_Exercise brief_
Copy the records below starting with the line that contains "This screenshot has" and going on through the line that contains "[x=1208, y=394]", substituting "share icon" for "pin icon" and keeping everything else unchanged. Give only those lines.

_Material supplied_

_ _ _

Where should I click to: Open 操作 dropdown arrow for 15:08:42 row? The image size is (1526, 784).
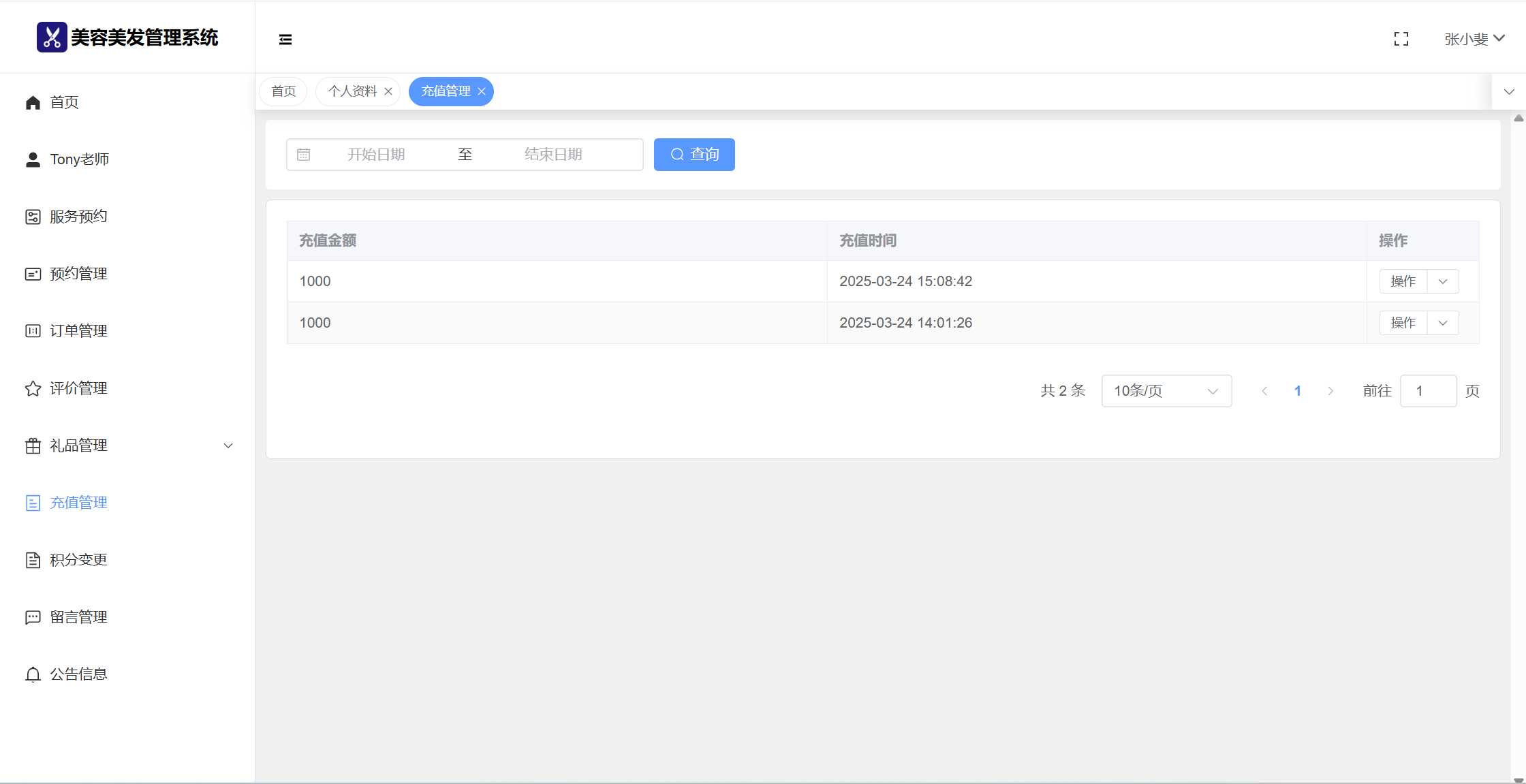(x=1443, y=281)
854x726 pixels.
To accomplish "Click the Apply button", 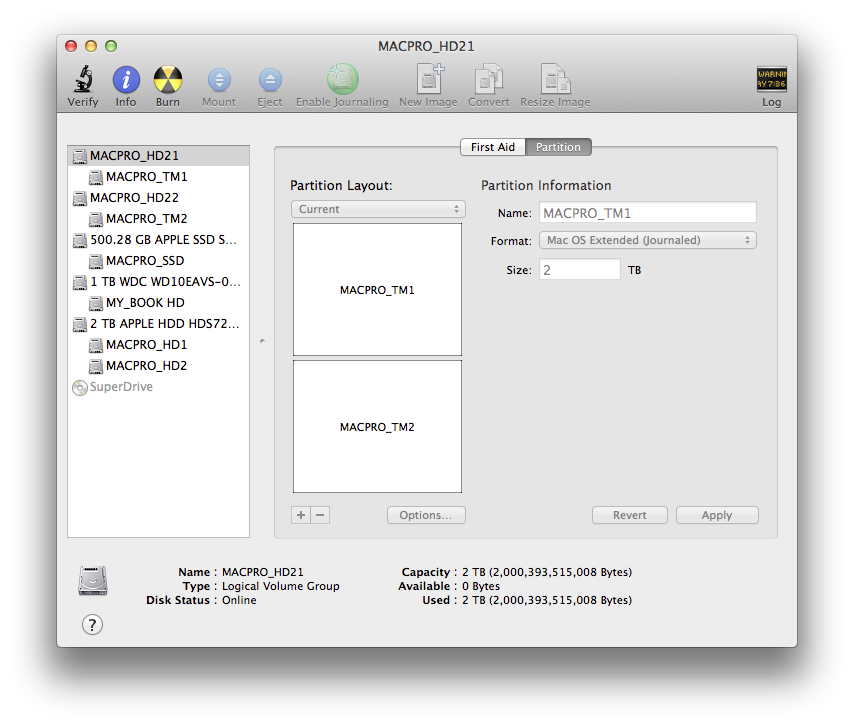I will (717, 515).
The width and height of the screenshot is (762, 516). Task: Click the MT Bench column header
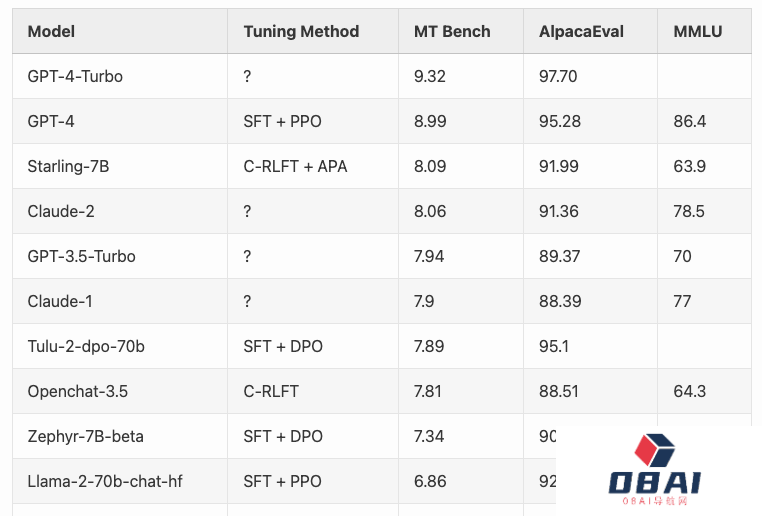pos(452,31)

_ _ _

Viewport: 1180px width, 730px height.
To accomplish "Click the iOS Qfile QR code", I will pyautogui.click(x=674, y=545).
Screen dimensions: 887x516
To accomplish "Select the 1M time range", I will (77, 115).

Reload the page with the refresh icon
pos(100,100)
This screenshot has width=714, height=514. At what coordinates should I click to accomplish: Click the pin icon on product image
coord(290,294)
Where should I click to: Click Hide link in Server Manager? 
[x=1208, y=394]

_ _ _

_Exercise result_
This screenshot has width=714, height=514. At what coordinates should I click to accomplish: Click the share icon on product image
coord(290,294)
Where should I click to: Click Hide link in Server Manager? 
[x=1208, y=394]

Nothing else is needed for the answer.